Fortunatamente per voi abbiamo fatto diverse foto (che mi appresto a pubblicare) che possono quantomeno darvi un'idea del paradiso in cui eravamo.
Certo, come in ogni viaggio che si rispetti qualche inconveniente c'è sempre..Ad esempio la valigia di Giada che è andata distrutta grazie ai modi gentili di chi carica e scarica i bagagli dagli aerei. Oppure l'orario del rientro che è stato anticipato di dodici ore causa soppressione del volo per Verona. E cosi ci hanno dirottato su Bergamo, pota!
Ma la cosa sicuramente più curiosa è successa all'arrivo a Creta. Appena giunti nella nosta camera, o meglio nel bagno, un simpatico cartello chiedeva "cortesemente di gettare la carta igienica nel cestino e non nel vater". Già, proprio cosi, perchè - ci ha spiegato l'assistente Teorema - le fogne dell'isola altrimenti si intasano!!!

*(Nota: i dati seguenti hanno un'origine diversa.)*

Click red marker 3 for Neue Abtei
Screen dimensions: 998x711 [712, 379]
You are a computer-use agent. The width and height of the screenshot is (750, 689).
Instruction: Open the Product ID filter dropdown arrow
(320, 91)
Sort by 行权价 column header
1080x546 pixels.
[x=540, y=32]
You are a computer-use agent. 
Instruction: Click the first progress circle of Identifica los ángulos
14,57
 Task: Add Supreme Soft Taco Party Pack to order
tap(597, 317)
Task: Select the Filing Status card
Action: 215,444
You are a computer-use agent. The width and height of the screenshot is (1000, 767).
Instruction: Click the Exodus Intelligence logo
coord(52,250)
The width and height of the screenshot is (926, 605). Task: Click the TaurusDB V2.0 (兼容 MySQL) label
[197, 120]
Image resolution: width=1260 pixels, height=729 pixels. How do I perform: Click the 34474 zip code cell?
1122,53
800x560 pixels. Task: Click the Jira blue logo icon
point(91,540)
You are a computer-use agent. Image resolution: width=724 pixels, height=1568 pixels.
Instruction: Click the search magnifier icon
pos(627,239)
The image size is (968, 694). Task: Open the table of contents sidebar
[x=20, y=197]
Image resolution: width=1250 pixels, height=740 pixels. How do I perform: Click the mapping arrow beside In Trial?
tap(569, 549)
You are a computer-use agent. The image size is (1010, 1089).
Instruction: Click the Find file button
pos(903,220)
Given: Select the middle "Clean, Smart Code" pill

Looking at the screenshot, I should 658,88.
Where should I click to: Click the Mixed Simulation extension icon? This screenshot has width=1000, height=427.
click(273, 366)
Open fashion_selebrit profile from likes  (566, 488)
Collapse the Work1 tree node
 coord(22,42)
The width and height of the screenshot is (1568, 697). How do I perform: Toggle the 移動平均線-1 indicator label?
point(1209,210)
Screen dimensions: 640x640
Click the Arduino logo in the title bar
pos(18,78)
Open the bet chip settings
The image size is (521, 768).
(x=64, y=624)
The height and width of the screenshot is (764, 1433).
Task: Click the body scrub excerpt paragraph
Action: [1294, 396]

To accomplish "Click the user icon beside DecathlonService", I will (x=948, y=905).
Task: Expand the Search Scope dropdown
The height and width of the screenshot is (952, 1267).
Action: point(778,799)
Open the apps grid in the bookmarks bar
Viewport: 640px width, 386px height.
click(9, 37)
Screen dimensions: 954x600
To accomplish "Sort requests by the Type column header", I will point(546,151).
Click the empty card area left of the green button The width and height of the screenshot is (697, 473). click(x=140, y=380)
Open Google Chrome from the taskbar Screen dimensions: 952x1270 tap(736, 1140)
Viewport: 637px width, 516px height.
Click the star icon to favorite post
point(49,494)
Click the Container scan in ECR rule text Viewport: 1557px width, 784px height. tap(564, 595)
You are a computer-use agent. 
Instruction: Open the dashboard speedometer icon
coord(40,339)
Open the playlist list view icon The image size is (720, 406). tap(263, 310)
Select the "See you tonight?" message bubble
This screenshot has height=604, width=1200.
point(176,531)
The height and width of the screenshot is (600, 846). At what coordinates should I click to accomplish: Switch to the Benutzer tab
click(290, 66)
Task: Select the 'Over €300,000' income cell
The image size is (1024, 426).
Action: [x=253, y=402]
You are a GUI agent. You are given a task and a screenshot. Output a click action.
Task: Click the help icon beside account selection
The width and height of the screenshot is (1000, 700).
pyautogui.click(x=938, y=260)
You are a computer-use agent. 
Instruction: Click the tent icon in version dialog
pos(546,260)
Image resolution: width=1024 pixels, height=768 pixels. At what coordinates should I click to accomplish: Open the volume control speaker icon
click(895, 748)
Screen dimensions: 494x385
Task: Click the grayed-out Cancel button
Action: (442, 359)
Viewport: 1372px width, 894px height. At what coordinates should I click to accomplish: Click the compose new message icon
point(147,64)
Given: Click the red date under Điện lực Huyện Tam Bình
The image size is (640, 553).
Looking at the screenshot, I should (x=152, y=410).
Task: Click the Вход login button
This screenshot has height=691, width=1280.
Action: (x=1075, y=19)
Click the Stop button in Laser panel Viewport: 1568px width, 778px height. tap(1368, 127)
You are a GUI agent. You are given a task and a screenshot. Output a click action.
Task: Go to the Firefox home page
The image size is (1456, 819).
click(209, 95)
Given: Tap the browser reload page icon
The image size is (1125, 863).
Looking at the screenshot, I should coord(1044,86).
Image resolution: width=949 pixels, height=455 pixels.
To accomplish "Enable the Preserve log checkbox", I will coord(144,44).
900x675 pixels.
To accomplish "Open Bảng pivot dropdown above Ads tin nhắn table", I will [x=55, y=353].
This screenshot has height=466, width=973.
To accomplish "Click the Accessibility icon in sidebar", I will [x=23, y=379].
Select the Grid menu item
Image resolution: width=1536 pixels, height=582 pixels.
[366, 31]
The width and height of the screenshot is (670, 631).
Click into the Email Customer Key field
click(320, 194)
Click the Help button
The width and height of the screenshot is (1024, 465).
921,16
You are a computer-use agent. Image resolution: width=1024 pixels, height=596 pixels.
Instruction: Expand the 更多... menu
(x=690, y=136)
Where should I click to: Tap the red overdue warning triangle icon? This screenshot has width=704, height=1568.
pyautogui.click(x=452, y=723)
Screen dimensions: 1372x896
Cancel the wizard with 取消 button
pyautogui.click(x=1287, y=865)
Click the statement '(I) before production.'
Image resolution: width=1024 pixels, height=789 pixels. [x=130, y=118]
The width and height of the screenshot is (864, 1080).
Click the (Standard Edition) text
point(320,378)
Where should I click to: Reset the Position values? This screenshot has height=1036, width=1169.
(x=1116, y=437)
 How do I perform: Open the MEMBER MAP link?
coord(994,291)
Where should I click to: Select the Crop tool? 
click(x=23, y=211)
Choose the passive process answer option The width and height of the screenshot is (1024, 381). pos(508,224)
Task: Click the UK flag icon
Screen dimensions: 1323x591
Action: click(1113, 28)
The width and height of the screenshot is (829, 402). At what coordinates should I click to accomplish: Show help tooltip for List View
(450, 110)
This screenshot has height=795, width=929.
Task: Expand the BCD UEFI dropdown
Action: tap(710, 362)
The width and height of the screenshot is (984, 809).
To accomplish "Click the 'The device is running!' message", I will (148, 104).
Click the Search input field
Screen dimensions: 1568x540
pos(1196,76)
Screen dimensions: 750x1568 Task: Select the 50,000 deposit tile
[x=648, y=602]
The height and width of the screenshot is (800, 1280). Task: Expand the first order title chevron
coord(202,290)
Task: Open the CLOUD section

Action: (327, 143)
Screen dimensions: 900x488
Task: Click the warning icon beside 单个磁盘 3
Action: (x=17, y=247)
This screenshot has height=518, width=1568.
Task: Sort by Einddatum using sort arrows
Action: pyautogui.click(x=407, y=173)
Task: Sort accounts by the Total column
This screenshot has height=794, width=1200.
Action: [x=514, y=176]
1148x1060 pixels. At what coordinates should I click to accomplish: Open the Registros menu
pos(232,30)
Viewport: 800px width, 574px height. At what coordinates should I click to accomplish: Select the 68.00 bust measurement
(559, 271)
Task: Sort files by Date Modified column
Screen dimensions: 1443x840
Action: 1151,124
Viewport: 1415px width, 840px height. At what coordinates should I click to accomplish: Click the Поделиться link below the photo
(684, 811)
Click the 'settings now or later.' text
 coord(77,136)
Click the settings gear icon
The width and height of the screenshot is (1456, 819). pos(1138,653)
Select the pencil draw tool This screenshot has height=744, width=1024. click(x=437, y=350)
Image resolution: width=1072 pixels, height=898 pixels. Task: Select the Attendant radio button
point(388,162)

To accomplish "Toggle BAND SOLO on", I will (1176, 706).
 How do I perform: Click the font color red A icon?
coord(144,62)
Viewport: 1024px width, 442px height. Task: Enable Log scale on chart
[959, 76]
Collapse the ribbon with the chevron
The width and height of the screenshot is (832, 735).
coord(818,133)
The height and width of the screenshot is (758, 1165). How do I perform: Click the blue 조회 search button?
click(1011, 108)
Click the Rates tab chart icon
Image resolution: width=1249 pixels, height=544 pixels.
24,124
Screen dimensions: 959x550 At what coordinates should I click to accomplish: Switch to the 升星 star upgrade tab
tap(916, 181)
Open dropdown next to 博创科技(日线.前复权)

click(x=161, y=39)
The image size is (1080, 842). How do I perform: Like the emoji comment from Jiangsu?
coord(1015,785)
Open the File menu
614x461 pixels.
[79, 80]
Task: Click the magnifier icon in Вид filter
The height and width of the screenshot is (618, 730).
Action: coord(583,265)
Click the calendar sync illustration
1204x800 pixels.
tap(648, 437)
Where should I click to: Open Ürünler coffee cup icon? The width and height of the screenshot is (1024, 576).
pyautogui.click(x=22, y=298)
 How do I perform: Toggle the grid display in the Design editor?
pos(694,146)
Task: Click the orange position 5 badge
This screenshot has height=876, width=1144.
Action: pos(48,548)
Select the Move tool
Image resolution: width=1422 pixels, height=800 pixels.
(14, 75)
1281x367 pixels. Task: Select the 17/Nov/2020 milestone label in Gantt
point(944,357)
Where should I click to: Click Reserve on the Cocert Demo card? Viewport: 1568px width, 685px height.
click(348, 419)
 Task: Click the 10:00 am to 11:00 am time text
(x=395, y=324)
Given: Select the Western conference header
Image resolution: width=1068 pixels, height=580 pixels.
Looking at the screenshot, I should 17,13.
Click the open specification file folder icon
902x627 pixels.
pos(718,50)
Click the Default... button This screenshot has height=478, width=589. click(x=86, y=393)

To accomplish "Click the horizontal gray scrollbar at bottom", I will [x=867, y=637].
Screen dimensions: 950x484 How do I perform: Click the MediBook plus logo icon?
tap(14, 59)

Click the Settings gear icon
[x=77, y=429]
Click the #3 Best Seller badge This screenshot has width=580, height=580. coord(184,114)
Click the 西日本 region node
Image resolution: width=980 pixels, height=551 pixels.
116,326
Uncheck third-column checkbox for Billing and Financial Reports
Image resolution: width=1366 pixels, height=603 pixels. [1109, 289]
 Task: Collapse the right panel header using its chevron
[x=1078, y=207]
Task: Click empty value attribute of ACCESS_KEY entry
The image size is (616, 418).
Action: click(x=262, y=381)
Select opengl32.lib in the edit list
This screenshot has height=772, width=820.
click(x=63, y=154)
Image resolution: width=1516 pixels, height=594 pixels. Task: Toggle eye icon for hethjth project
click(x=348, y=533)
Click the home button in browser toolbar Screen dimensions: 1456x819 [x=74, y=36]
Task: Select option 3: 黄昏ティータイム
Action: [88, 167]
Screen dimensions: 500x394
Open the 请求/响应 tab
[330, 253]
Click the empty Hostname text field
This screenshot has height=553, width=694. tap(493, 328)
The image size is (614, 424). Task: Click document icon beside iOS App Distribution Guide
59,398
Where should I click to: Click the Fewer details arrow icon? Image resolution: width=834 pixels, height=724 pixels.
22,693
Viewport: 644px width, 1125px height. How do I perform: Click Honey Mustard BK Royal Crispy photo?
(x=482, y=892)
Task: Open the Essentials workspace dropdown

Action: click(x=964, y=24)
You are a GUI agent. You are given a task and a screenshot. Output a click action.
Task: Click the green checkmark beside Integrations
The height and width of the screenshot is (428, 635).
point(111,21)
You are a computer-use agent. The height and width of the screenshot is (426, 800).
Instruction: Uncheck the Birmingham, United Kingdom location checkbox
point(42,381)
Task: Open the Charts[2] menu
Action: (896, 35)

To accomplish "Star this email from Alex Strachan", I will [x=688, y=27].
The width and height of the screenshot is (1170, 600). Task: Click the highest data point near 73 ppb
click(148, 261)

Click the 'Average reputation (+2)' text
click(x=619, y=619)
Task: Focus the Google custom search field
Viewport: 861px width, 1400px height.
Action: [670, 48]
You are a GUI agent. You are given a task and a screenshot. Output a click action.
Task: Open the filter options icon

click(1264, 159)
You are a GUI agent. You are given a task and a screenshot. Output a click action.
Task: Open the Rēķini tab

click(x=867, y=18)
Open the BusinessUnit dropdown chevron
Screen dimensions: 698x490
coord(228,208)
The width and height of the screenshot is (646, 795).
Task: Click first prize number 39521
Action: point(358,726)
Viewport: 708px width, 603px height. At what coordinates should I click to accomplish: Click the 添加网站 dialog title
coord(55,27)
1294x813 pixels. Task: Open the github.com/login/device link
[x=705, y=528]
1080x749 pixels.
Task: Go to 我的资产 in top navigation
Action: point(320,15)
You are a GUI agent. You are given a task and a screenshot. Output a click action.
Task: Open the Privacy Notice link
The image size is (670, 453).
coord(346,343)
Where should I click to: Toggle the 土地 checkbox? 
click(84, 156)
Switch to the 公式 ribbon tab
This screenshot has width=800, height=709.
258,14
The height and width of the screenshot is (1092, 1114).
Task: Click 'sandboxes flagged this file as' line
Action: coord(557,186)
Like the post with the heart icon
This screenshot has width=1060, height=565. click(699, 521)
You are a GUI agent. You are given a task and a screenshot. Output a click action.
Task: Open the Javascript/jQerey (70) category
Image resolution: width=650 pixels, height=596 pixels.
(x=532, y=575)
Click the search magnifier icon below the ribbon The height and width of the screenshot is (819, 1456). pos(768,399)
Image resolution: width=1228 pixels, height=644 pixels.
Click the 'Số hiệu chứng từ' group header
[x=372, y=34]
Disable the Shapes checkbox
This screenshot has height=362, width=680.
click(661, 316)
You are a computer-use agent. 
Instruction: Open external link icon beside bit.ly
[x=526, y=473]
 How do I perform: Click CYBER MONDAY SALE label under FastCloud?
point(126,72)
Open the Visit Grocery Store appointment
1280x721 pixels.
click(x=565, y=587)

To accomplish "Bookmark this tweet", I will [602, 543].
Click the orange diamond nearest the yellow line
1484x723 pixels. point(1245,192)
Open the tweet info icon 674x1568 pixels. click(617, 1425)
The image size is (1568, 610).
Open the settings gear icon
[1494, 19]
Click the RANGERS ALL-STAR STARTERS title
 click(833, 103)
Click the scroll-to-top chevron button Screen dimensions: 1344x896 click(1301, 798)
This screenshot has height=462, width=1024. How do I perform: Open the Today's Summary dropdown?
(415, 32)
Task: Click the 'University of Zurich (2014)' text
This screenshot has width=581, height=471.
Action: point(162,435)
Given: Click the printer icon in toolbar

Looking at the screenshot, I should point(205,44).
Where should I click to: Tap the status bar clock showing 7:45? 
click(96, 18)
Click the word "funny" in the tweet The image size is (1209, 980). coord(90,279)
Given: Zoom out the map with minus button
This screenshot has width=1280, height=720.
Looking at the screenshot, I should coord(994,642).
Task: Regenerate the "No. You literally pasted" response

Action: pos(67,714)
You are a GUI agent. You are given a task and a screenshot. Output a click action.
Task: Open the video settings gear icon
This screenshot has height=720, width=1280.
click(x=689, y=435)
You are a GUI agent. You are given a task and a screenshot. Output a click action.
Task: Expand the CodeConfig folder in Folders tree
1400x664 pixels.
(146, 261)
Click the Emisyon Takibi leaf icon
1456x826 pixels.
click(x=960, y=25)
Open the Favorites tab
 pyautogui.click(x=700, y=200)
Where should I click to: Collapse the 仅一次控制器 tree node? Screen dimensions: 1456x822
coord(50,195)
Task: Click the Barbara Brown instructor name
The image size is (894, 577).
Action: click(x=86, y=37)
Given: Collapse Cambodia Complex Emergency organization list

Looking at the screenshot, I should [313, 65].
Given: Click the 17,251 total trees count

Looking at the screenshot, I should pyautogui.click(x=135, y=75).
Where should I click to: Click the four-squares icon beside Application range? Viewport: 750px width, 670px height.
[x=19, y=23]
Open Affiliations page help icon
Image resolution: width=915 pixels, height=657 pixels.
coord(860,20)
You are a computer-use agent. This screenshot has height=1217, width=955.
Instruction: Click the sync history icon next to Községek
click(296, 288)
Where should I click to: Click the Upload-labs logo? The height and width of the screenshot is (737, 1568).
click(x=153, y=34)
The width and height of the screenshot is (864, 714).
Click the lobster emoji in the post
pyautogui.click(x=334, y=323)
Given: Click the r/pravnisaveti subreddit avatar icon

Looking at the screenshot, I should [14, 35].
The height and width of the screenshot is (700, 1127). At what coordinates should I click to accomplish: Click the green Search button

Ovviamente la regola è stata rispettata..solo a metà!
A parte questa curiosa necessità, per il resto il villaggio era davvero carino e confortevole, solo un po' fuori dal mondo.
Le giornate sono trascorse velocemente tra spiaggia, mare, piscina e "giochi aperitivo", tranne il mercoledì quando zaino in spalla siamo partiti alla volta dell'isola di Spinalonga, dove abbiamo visitato la vecchia fortificazione veneziana (poi lebbrosario) all'imbocco del golfo del Mirabello. E prima di pranzo, sosta per un bagno su una meravigliosa spiaggia bianca, dove l'acqua era più che trasparente, direi quasi caraibica.
L'unico rammarico, è che sia già ora di tornare al lavoro.. Mi resta comunque un bellissimo ricordo di questa vacanza e ovviamente, le foto che vi invito a guardare.